In high school, in a new country, Mazon de Mello finds she is sometimes seen differently. Her joking lines, she said, are not always understood as she means them — with sarcasm. In Brazil, Mazon de Mello said, she feels more liberty in how she speaks to friends and family.

“I’m being respectful with everybody, and some people are not, so I have to be very patient,” said Mazon de Mello. “I’m not very patient in Brazil, but here I have to be.”

Many of the same traditions, with Christmas trees, gifts, and Santa Claus, are celebrated in Brazil, a deeply Catholic country. Mazon de Mello said her family eats several different meats, including turkey, chicken, and steak, for the holidays. Her parents each have five siblings, giving Mazon de Mello many cousins to see on Christmas. The men in the family alternate each year dressing up as Santa Claus.

For New Year’s Eve, Mazon de Mello explained, Brazilians dress in white, gathering on beaches to sing songs and dance. The countdown begins — 10, 9, 8… — and rose petals are thrown into the sea as the new year comes.

“The white is to give you peace for the year,” said Mazon de Mello.

Nicolás Padrós Creus

The Clínica Padrós was started three generations ago, a dentistry office operated by the great-grandfather of Nicolás Padrós Creus. Padrós Creus plans on taking on the family mantle after finishing his dental studies at an American university. His father came to the United States to attend Columbia University, he said, but his father’s father, now an orthodontist, called him back to Spain.

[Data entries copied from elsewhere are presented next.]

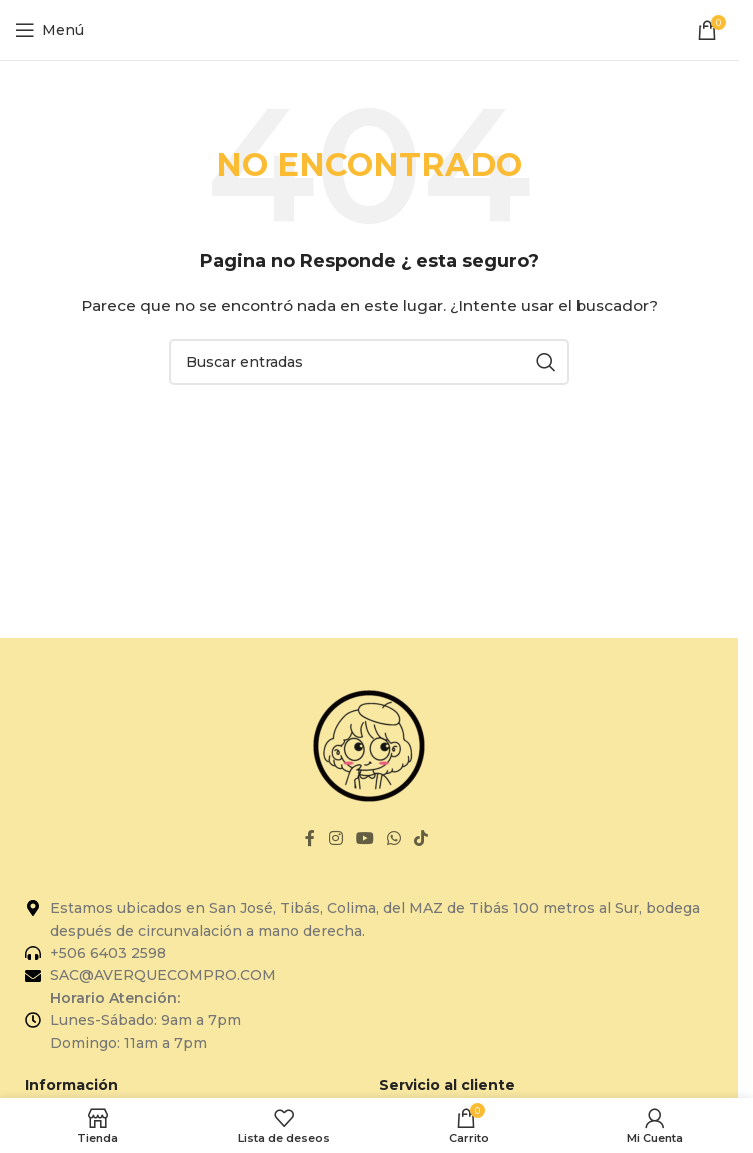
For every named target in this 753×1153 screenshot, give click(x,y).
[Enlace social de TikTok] (421, 839)
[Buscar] (369, 362)
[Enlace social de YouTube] (364, 839)
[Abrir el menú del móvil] (49, 30)
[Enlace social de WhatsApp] (394, 839)
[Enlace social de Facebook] (310, 839)
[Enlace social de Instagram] (335, 839)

“You are more self confident. You become more major,” Padrós Creus said of living away from home. “You must calculate how much you can spend each month.”

Padrós Creus’s father suggested his son come and study in America. The 14-year-old is now in ninth grade and reached BKW eminence with goal saving on the soccer team this fall. He plays on a qualified regional team in Barcelona, where the soccer season extends through the year. Now, he’s trying wrestling for BKW, and tae kwan do in Altamont with his host family.

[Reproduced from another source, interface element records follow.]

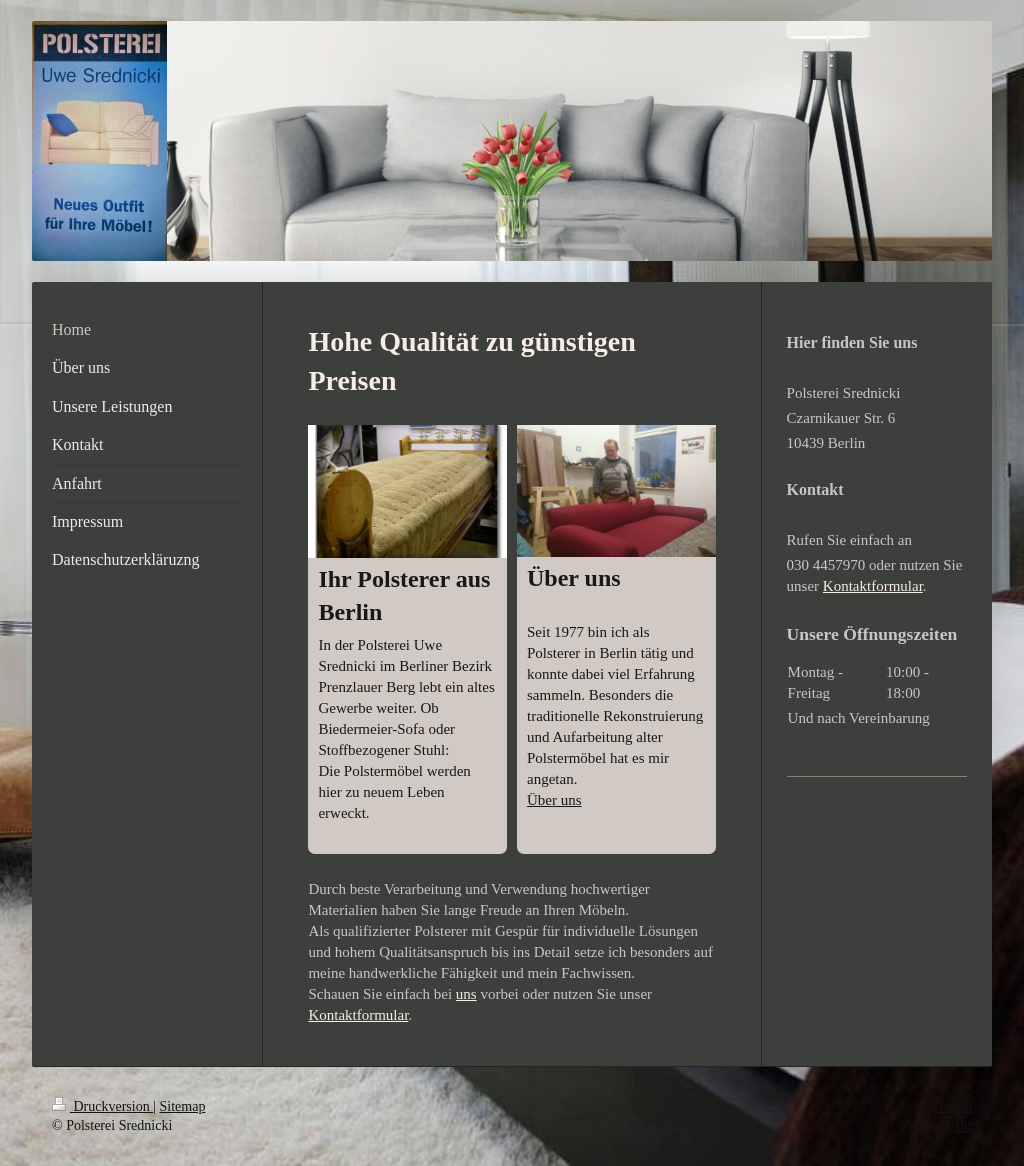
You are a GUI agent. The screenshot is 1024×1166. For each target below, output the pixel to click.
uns (466, 994)
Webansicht (939, 1125)
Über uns (554, 800)
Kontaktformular (358, 1015)
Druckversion (102, 1106)
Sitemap (183, 1106)
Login (955, 1106)
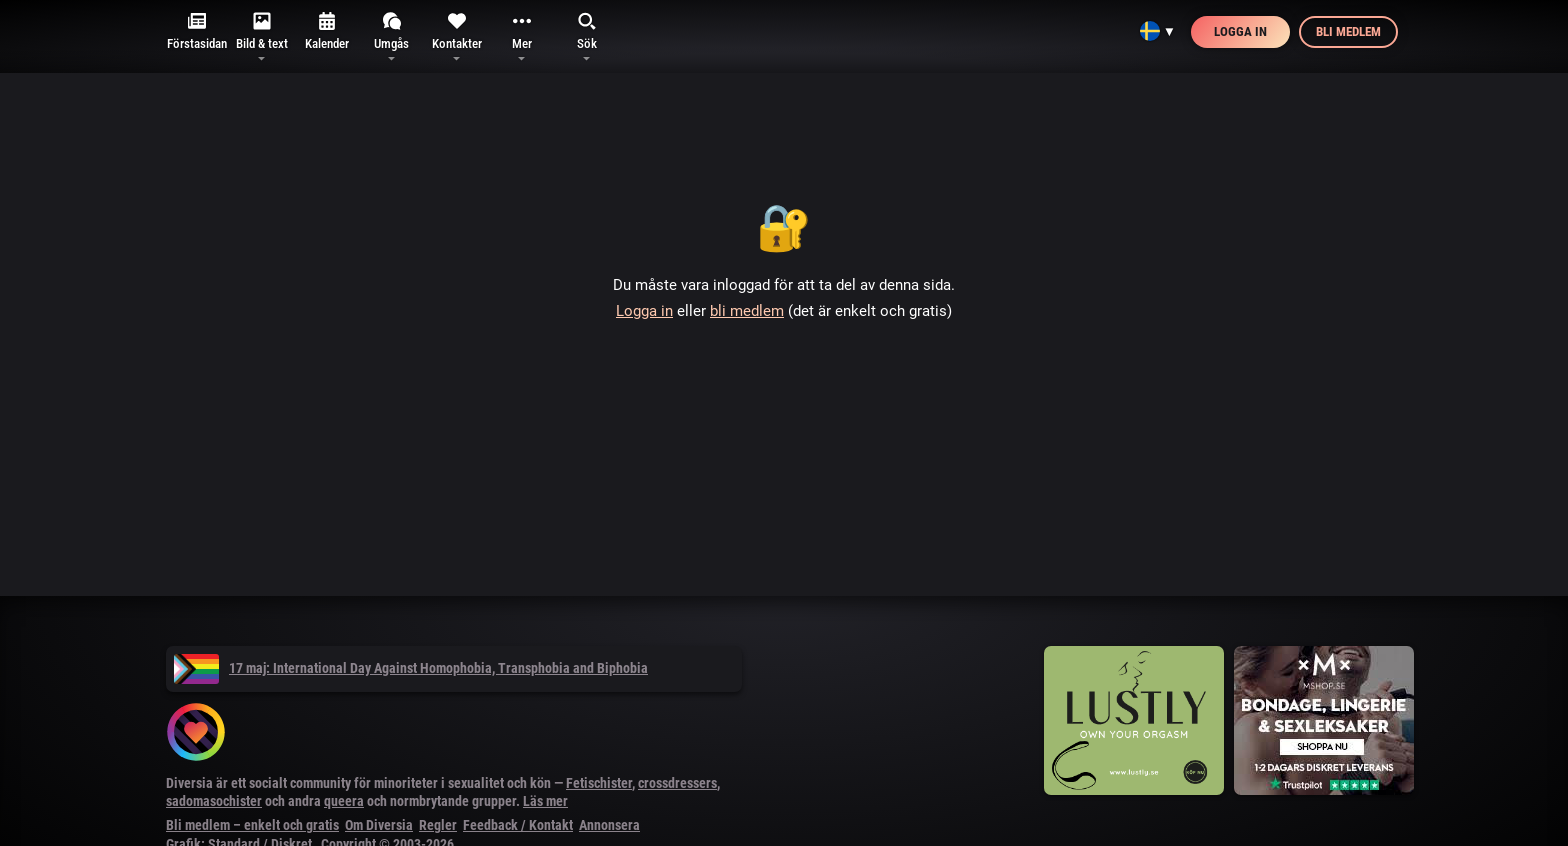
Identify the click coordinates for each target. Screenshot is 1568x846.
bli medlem (747, 311)
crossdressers (677, 783)
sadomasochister (214, 801)
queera (344, 801)
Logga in (1240, 31)
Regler (438, 825)
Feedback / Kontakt (518, 825)
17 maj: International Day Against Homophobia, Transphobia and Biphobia (411, 668)
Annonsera (609, 825)
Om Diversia (379, 825)
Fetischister (599, 783)
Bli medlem (1348, 31)
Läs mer (545, 801)
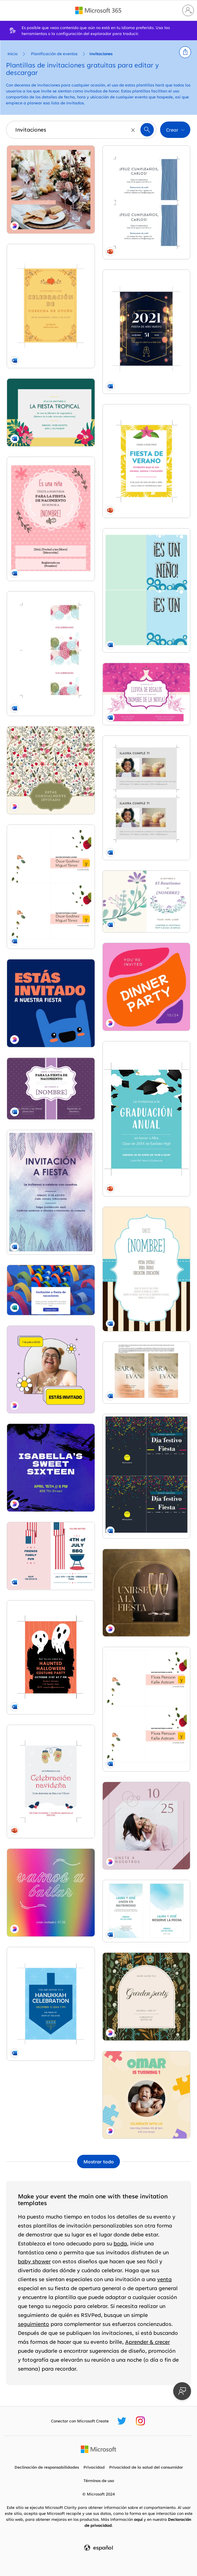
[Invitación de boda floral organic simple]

“He’s become part of the family,” said Corey. Padrós Creus wants to buy gifts for people with his own money, Corey said.

“We say, ‘No Nico, we want you to be a part of what we’re doing,’” said Corey. “He’s just a generous kid.”

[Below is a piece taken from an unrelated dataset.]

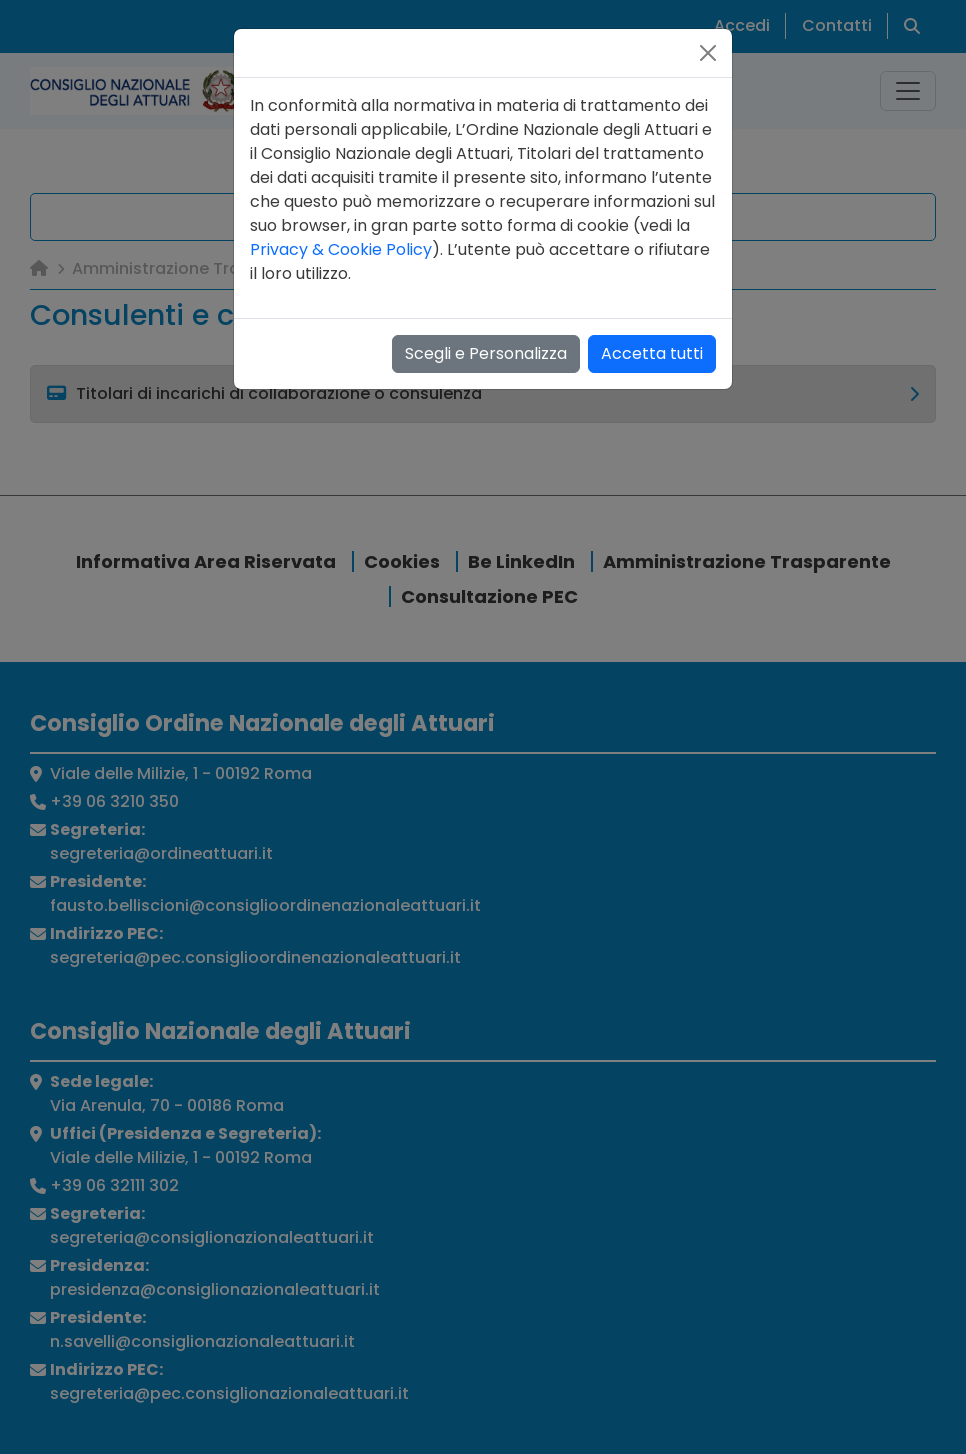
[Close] (708, 53)
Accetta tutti (652, 353)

The Padrós Creus family recently visited Nicolás, traveling to see New York City, as the other two students from overseas plan to do over the holiday break.

“Very countryside,” Padrós Creus said of the Hilltowns. “You cannot go walking everywhere. In Barcelona, I can get on the subway and go everywhere I want.”

 Corey said he has taught Padrós Creus slang and English.

“He’s definitely starting to understand the difference in sarcasm,” said Corey.

Padrós Creus’s high school at home is mostly private, where teachers, instead of students, switch between classrooms. The curriculum is similarly rigorous at BKW, Padrós Creus said, but multiple-choice tests here are easier than the writing-based ones in Spain.

“You would find two tests in the whole year when you have to write ‘A,’ ‘B,’ ‘C,’ ‘D,’” said Padrós Creus.

In the BKW hallways, Padrós Creus said, he has heard, “Nico,” called out by people he doesn’t know.

“I noticed, it’s like everyone knows everyone,” said Padrós Creus.

Spain is predominantly a Catholic country, with Christmas focused on Jesus.

“Less people are following the religion,” said Padrós Creus.

Though Spaniards have Santa Claus and celebrate Christmas on Dec. 25, the Epiphany, on Jan. 6, is the focal point of the season for children who receive their presents from the three kings (Los Reyes Magos). The day is known as Dia de Los Reyes, or Day of the Kings.

A New Year’s tradition, Padrós Creus described, is the family watching celebrations on television and counting down the last 12 seconds, eating a grape for each second.

“When it’s New Year, we have mouths with plenty of grapes,” said Padrós Creus.